Odor? Malts, some hops, yeasty, that smell just after cutting the yard, sharp aroma, a tad bit bready but I like bready. Lemonish hoppy struck to the forehead. Slighty bitter and floral. Some nut, sugars and some lemon. Did I mention lemon? Citrusy. Sure, tongue gets initially throttled with bitter, but then those malts come and say, “Relax little tongue, chill out, my good pal…” then everything smooths out. Aftertaste a slight, slight Lemon Pledge, but it doesn’t last but four seconds. This is one glow lager, folks. Probably one of the best you’ll find in this country. Seriously. Medals, gold.

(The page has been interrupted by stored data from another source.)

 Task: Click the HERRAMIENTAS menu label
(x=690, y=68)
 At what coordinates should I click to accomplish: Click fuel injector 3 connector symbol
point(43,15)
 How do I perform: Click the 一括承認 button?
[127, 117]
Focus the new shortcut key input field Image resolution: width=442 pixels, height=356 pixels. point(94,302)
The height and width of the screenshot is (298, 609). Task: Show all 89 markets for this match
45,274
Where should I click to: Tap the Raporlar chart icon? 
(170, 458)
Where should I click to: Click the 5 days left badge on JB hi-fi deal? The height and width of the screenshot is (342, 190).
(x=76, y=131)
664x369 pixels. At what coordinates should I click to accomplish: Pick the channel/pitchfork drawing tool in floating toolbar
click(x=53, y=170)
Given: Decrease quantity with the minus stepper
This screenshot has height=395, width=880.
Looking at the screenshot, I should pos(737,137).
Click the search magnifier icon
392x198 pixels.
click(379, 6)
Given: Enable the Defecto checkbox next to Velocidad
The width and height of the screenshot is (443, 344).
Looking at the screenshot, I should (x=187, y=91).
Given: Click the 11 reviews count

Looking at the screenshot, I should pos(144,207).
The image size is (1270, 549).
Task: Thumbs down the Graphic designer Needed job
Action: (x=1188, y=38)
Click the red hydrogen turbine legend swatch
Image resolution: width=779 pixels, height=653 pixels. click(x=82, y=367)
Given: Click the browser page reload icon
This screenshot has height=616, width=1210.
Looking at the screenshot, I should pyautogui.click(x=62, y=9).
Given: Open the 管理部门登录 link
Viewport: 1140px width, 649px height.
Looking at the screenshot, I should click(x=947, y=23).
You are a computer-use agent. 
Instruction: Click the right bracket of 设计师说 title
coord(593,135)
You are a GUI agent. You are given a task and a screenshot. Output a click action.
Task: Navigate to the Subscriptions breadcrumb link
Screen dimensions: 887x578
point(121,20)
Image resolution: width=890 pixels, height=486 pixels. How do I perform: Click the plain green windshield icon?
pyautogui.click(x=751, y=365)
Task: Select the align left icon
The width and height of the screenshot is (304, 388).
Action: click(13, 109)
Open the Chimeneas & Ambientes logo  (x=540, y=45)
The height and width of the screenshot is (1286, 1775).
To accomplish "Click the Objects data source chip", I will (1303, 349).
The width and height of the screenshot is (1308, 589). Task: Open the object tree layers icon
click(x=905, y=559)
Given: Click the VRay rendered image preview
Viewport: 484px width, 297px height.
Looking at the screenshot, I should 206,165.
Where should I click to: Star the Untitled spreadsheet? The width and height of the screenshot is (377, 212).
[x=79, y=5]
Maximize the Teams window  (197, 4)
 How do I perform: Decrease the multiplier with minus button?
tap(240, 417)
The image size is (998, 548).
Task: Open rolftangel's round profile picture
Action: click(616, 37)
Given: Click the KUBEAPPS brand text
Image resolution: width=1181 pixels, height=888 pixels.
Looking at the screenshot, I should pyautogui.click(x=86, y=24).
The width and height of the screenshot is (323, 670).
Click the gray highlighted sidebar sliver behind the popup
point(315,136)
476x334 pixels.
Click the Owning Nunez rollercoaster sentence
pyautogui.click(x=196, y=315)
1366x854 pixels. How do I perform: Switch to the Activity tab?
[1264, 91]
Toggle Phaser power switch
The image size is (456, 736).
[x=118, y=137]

Did I mention Travels in Siberia can be funny? Some even refer to Frazier as a humorist, but that might be pushing it. The book has its moments and running gags (the van breaking down, Frazier’s language gaffes, the grumpy guides, etc.) and several humorous set-scenes (cows entering the camp, the mosquitoes so thick Frazier has to wear bee-keeping equipment, etc.). We need this humor, because Siberia can often be (and historically has been) a humorless land. This is the land of exile. You don’t go there for laughs. But no one is going to argue Siberia as not fascinating. Large and crazy. Huge and tilting. Laughing while melting. Frazier is drawn into its grip, for reasons he doesn’t fully understand. And, as I said, as reader, I likewise returned again and again. Exhaustive, yes, but also accurate and perceptive. It does capture a large bit of Siberia. Did it make me want to go there? Not really. It made me want to drink this last beer. But I’ll give it this, a high compliment for travel writing: the book made me feel more than a little bit like I’d been.